To me, you will be unique in all the world. To you, I shall be unique in all the world. Antoine de Saint-Exupery
My brother died seven years ago after a massive stroke. His life had not been easy and so most of us looked upon his death as a release from the many torments he endured for almost 70 years. He and I were not close as children and I hadn’t seen much of him as an adult. But when we heard the news of his stroke, we took the train to Philadelphia to be with him for his last breaths. And that is the memory that stays with me: his last breaths.
For three days we took turns sitting in his room, watching him breathe; or, more accurately, listening to him breathe. After a while I found myself counting the seconds between each breath. I was knitting at the time, a prayer shawl that would be given to someone in need, someone, perhaps, like my brother. Unconsciously, I would stop and hold the needles still until the next breath came, and then start knitting again. For some time the space between the breaths seemed constant; seven or eight seconds. Then, a bit longer each time. Until another raspy breath came. This vigil reminded me if something, but it wasn’t until days later that I remembered what it was.

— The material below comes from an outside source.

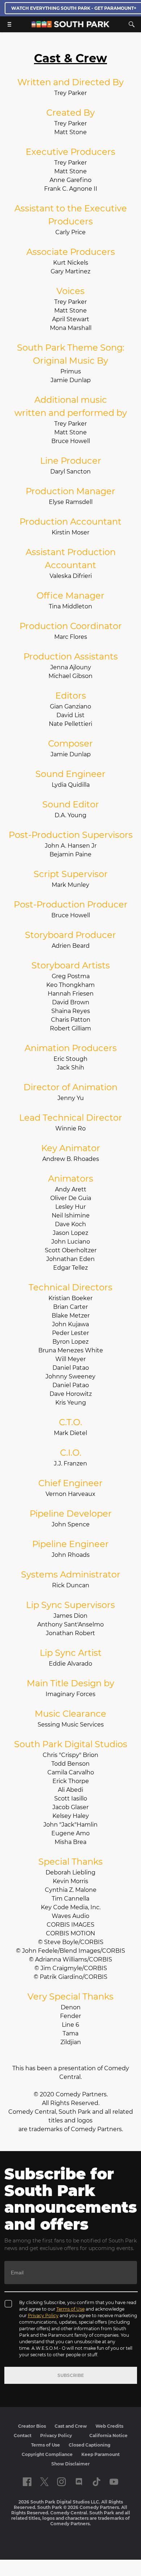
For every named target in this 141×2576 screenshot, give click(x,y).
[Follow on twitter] (44, 2481)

Over ten years ago, in Australia, I was in the delivery room with my daughter, as she labored with her first child. Again, I was knitting, this time a baby blanket that I was hurrying to finish before the baby appeared. I was counting then too; counting the minutes between contractions, halting my needles each time to pay close attention to my watch. Over time, as of course it would, the space between contractions grew shorter and shorter, until, at last, the small, wet head appeared and a life began.
The two events were so alike, and so different. For, at my daughter’s bedside, I witnessed a birth and a first breath. At my brother’s, the end of a life, and the last breath. Each time, I was counting, watching, waiting. But with my brother, the moments between the breaths lengthened, until there were no more. With my daughter, the intervals shortened until the final contraction and the first breath came.
Breath. Most of the time we take it for granted. Only when we have difficulty breathing, whether from a cold, polluted air or because of a more serious condition, do we really pay attention to our breath. Breath, though, is synonymous with life. It is our first and greatest gift from God; it is the last sign of life in the body. And that, I think, is what I learned as witness to these two separate events, one being the inverse of the other. Not a grand “aha’, not the answer to the big question of life after death, although I could have wished it so, but something much simple, beautiful in it own way. I saw that there was symmetry in the design of life. Just as each birth begins a new life, one never before known or seen, “unique in all the world,’ so too, if this symmetry is to remain constant, each death would also begin a new life, one of a different sort, one we have yet seen or known. Parents who wait for their baby say, “We are expecting.” So too, might we not also say that we wait, in expectation, for a life that is to come.
This article first appeared in the Concord Journal, March 12, 2009.